Cold temperatures this week in Florida were just what the doctor ordered for the state’s strawberry crop – especially since temperatures were not well below freezing.
Vance Whitaker, strawberry breeder at the University of Florida Gulf Coast Research and Education Center, said the cold weather Floridians experienced this week should aid in the development of the strawberry plants.
“If it gets nice and cold for a few nights, but without freezing, that’s great. It sweetens them up and firms them up. We’ve had pretty warm weather up to now. This is definitely a nice change,” Whitaker said.

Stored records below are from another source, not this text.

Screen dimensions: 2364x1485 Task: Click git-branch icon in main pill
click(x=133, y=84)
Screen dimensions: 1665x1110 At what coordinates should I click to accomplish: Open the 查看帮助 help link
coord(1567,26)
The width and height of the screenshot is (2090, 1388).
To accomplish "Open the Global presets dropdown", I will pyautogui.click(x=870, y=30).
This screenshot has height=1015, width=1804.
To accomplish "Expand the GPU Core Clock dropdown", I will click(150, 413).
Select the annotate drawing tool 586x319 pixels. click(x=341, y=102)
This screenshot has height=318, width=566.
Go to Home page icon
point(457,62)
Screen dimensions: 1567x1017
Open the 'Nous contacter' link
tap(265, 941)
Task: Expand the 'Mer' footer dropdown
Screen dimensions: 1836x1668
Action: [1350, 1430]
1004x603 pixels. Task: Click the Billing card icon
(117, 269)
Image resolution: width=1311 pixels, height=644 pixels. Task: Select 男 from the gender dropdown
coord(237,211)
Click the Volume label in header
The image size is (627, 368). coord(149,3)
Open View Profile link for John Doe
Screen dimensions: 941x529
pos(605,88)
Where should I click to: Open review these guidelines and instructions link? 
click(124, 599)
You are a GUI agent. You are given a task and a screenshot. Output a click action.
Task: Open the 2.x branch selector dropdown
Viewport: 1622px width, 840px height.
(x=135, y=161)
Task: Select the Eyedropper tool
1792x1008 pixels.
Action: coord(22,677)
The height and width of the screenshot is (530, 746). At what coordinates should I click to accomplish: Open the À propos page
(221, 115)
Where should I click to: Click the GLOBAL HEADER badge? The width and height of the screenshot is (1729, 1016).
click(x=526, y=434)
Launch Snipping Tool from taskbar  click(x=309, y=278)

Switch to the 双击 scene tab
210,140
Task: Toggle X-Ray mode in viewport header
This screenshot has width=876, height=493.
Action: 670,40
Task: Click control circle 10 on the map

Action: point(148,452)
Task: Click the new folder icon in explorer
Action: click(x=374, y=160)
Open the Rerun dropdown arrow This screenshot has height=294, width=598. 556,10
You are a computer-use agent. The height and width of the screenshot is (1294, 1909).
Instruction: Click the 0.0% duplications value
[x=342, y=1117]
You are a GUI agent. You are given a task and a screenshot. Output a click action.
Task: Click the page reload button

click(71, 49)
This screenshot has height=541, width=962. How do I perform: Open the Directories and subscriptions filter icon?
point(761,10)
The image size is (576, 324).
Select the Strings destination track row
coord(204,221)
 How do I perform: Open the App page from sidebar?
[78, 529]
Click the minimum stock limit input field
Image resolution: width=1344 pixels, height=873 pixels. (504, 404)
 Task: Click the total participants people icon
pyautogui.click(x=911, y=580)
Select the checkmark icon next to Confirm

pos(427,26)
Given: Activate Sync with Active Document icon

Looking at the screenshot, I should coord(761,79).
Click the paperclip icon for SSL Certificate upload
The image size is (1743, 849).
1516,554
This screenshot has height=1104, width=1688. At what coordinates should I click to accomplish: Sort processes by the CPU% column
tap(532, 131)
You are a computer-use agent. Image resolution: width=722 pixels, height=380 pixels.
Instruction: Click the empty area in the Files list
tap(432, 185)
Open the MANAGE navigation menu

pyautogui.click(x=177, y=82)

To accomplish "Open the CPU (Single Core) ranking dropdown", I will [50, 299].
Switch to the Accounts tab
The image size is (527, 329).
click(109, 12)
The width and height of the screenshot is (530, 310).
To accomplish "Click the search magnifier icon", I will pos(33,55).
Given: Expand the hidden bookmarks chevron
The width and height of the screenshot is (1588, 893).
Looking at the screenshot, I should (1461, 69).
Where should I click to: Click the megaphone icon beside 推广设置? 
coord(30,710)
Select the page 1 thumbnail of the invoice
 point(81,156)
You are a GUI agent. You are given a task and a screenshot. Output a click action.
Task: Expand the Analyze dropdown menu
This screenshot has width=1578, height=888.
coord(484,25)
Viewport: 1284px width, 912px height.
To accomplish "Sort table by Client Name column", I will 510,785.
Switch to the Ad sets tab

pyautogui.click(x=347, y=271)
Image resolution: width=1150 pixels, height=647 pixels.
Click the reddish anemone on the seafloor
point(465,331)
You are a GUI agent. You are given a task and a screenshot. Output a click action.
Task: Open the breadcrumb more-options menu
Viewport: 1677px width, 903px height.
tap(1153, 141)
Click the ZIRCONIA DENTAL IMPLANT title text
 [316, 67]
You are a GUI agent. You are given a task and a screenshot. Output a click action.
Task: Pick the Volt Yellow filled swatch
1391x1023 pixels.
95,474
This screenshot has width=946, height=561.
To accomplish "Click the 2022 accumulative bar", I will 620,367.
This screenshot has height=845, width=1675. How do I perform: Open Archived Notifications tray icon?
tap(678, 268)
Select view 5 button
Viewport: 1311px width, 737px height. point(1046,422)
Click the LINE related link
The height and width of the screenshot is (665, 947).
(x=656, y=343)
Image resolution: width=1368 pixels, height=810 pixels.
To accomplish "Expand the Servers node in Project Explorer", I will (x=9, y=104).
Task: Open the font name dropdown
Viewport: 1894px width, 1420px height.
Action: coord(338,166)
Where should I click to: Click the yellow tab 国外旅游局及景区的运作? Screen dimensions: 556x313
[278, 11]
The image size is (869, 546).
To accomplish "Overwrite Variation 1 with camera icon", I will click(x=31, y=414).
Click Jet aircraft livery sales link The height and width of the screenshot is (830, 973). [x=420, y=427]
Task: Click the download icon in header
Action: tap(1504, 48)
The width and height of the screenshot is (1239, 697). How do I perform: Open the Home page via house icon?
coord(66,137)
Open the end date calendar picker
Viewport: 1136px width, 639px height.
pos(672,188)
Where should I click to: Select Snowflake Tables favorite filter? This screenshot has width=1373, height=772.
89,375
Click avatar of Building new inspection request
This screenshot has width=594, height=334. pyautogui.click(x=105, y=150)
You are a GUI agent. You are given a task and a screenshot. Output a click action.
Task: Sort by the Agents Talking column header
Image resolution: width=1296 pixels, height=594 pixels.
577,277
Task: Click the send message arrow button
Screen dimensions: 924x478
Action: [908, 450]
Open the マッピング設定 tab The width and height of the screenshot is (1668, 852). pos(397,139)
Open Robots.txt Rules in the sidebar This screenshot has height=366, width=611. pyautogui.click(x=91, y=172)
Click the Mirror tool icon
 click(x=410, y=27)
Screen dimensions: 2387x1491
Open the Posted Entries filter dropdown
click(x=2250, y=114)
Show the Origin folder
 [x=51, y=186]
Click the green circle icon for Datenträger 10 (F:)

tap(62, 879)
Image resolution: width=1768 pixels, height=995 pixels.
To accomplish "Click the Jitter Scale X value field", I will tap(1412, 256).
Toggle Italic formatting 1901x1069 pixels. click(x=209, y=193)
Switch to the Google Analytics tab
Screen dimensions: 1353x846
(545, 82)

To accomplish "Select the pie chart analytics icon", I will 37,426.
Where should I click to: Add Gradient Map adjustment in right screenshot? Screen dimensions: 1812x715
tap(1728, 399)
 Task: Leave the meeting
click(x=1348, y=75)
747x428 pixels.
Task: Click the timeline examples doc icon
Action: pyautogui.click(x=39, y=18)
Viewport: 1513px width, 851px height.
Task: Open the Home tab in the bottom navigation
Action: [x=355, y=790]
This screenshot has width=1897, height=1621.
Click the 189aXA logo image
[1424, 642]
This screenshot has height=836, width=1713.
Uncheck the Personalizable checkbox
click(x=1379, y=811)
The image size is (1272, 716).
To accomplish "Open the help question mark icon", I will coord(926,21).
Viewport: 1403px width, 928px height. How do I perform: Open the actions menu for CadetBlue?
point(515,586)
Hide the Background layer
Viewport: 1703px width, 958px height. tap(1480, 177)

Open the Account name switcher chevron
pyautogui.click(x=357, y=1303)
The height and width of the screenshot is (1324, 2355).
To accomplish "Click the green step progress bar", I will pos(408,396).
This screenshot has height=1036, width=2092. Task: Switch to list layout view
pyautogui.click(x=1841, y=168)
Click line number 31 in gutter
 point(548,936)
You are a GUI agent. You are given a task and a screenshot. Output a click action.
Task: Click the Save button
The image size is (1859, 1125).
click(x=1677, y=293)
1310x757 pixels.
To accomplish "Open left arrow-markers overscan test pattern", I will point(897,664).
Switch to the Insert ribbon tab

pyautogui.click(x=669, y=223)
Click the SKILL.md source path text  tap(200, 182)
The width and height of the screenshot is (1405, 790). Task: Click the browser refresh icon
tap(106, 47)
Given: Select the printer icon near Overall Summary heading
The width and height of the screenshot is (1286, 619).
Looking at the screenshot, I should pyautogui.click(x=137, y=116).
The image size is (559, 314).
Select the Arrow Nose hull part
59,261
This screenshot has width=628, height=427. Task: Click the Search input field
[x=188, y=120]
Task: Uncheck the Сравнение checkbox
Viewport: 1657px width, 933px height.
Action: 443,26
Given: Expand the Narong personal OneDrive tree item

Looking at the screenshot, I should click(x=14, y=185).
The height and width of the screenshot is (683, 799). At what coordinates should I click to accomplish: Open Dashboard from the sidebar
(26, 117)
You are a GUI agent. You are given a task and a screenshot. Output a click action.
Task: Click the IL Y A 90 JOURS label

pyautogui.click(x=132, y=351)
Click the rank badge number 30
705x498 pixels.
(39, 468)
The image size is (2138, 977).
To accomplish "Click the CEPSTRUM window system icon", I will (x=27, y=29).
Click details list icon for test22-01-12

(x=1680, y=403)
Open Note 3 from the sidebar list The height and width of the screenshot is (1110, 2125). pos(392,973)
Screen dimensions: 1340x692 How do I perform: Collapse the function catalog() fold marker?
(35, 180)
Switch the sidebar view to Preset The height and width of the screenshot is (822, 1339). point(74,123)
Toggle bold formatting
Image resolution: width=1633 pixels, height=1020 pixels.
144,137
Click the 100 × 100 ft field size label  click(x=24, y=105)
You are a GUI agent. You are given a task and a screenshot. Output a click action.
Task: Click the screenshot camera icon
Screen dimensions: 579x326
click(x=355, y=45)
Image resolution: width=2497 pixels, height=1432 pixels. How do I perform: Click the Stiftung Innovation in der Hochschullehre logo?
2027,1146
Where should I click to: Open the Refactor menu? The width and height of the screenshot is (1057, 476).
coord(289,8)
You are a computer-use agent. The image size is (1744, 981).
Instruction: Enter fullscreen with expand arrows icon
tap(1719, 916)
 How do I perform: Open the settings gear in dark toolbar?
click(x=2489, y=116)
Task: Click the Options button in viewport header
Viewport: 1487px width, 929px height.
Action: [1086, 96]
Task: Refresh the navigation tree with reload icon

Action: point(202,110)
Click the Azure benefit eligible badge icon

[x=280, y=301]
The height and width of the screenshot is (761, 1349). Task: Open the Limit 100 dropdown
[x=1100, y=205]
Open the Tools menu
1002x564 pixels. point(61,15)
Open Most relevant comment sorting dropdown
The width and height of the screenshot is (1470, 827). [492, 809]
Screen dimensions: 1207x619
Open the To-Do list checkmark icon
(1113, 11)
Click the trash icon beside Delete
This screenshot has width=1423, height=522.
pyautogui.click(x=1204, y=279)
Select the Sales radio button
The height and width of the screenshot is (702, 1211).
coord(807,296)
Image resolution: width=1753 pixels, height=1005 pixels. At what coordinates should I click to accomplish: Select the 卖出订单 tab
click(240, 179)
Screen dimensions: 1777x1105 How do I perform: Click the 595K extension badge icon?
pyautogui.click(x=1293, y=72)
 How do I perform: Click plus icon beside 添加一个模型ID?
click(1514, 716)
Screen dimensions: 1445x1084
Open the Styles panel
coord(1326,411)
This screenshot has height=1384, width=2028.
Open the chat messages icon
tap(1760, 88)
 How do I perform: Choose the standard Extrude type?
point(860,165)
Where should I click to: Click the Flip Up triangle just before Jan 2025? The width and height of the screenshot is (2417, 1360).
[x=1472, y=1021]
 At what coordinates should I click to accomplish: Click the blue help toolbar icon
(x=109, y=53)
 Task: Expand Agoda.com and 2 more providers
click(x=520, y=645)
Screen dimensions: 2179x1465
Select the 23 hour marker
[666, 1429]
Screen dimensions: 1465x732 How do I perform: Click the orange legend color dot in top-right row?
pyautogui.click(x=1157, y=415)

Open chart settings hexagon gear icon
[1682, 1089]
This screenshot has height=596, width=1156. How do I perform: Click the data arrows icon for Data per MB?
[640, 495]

“Definitely for the quality, it’s really good if it gets nice and cold. We don’t have to run water. Ultimately, that’s great for the quality of the berries, the flavor of the berries, the firmness and the shelf life and all that good stuff. It was a warm November. I’d say it was especially helpful in a year like this.”
This Year’s Crop
An estimated 10,000 acres of strawberries were planted this year. Florida is the country’s second largest producer of strawberries behind California. Whitaker likes how the strawberry plants are faring so far, though this year’s crop is still in its early stages.
“Everything’s looking very good in general. The transplant quality coming in was good. I’ve seen a lot of pretty fields, good stands of plants. I would say it’s been a great start,” Whitaker said.
There is somewhat concern about Neopestalotiopsis disease which has also been confirmed in Georgia strawberries. It is a disease Florida producers are familiar with.
“There is some (disease) around. Thankfully, it hasn’t been a super wet season so far, outside of that tropical storm (Eta). When that came through, those wet days got a little bit of that disease started,” Whitaker said.
“It’s definitely something the growers are worried about. But it’s not something that’s like an epidemic yet. They’re also much more familiar with what it is being such a new thing it is, than they were the last couple of years. I think they’ve got a lot more perspective on how to handle it than they did before as well.”